In seiner Heimatgemeinde Waizenkirchen legt daher der Jungbürgermeister großen Wert auf ein möglichst breites digitales Angebot in den Schulen. Vor allem die ortsansässige Mittelschule sowie die landwirtschaftliche Fachschule sind laut Grüneis im digitalen Bereich sehr gut ausgestattet. Home-Schooling und Distance Learning sind für den amtierenden Bürgermeister aber trotzdem kein hundertprozentiger Ersatz für den Präsenzunterricht. Dennoch sollte keine Gemeinde in Österreich die Digitalisierung der Schule vernachlässigen, um – wenn nötig - möglichst rasch auf digitalen Unterricht umstellen zu können, so der 24-Jährige.
„Damit Distance Learning problemlos funktionieren kann, braucht es eine funktionierende Infrastruktur. Wenn ich da erst das gesamte Equipment anschaffen muss, dann bin ich – wie jetzt bei einer Pandemie – ganz klar im Nachteil“, so der Bürgermeister
Die Schule der Zukunft soll "modular" sein
Als Zukunftsvision der Schule sieht Grüneis vielfältig und individuell, etwa in Form einer „modularen Oberstufe“, wie er es nennt. Schülerinnen und Schüler könnten hier etwa ihren Stundenplan weitgehend selbst zusammenstellen und sich so mehr auf ihre eigentlichen Interessen fokussieren, meint Grüneis. Die weniger interessanten Fächer würden somit auf ein notwendiges Minimum reduziert werden, argumentiert der Jungbürgermeister.

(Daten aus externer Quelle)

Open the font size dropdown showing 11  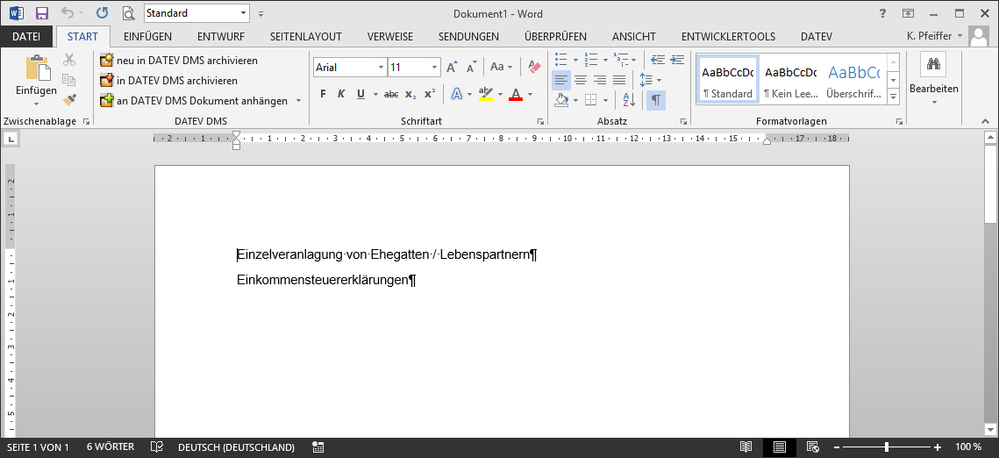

„Meiner Meinung nach muss Schule mehr in Richtung Eigenverantwortung und Eigeninteresse gehen. Lerne ich in der Schule etwas, das mich wirklich interessiert, ist die Eigenmotivation, denke ich, viel größer“, so Fabian Grüneis.
Ing. Fabian Grüneis ist Bürgermeister der Marktgemeinde Waizenkirchen in Oberösterreich. 2018 wurde er mit 22 Jahren zum jüngsten Bürgermeister des Bundeslandes gewählt. In seiner Freizeit hat sich der mittlerweile 24-Jährige ganz der Musik verschrieben und sorgt als „DJ Greenice“ für jede Menge heiße Beats. Noch im Jänner will der Bürgermeister sogar seine zweite Single veröffentlichen.